[BEGIN Data supplied]

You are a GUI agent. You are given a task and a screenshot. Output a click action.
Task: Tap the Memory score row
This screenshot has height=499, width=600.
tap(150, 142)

[END Data supplied]
[BEGIN Data supplied]

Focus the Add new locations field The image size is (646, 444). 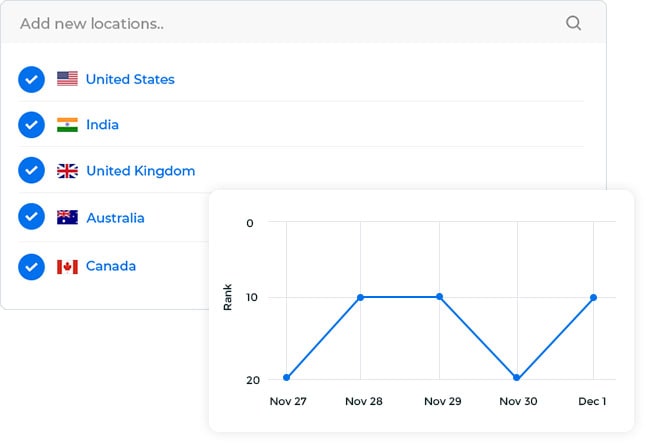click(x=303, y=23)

[END Data supplied]

> Task requirements
Put the records in the stretch from the line containing "You are a GUI" through the line containing "tap(150, 142)" into a Markdown table with the columns Row and Line, omitting blank lines.

> Answer to the task
| Row | Line |
|---|---|
| 1 | You are a GUI agent. You are given a task and a screenshot. Output a click action. |
| 2 | Task: Tap the Memory score row |
| 3 | This screenshot has height=499, width=600. |
| 4 | tap(150, 142) |